## Work to be completed
Output only this range of the data below: the line that contains "Mentions Légales (78, 1281)" through the final line, both ends included, each retyped exactly.

## Dataset records
┄┄┄┄┄┄┄┄┄┄┄┄┄┄┄┄┄┄┄┄

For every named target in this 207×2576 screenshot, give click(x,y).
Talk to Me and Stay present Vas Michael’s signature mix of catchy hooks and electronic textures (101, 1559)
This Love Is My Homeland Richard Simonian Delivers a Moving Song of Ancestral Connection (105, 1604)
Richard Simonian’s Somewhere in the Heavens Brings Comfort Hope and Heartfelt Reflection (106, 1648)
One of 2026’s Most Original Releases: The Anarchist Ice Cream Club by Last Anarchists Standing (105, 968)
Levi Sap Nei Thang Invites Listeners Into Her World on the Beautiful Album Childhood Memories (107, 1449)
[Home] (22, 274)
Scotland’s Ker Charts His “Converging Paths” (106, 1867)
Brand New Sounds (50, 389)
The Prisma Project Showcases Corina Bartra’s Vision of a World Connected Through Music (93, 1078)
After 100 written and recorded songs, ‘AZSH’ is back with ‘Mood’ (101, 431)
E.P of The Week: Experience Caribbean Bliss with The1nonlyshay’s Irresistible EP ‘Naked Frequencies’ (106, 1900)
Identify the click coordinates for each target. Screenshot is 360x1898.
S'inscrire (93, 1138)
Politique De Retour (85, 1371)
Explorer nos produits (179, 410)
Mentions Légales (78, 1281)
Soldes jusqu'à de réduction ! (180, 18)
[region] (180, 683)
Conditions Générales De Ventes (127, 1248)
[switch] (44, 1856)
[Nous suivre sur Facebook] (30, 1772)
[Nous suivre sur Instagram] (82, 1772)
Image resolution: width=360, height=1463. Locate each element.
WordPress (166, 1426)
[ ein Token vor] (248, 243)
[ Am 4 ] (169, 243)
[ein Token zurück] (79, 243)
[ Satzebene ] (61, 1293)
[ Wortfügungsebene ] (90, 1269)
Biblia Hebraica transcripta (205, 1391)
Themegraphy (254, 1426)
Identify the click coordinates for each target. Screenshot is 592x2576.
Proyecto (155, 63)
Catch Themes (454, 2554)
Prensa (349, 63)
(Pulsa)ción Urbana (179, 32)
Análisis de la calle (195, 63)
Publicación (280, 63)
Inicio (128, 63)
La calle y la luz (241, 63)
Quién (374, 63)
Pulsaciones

┄┄┄┄┄┄┄┄┄┄┄┄┄┄┄┄┄┄┄┄

## Finished exercise
Mentions Légales (78, 1281)
Soldes jusqu'à de réduction ! (180, 18)
[region] (180, 683)
Conditions Générales De Ventes (127, 1248)
[switch] (44, 1856)
[Nous suivre sur Facebook] (30, 1772)
[Nous suivre sur Instagram] (82, 1772)
Image resolution: width=360, height=1463. Locate each element.
WordPress (166, 1426)
[ ein Token vor] (248, 243)
[ Am 4 ] (169, 243)
[ein Token zurück] (79, 243)
[ Satzebene ] (61, 1293)
[ Wortfügungsebene ] (90, 1269)
Biblia Hebraica transcripta (205, 1391)
Themegraphy (254, 1426)
Identify the click coordinates for each target. Screenshot is 592x2576.
Proyecto (155, 63)
Catch Themes (454, 2554)
Prensa (349, 63)
(Pulsa)ción Urbana (179, 32)
Análisis de la calle (195, 63)
Publicación (280, 63)
Inicio (128, 63)
La calle y la luz (241, 63)
Quién (374, 63)
Pulsaciones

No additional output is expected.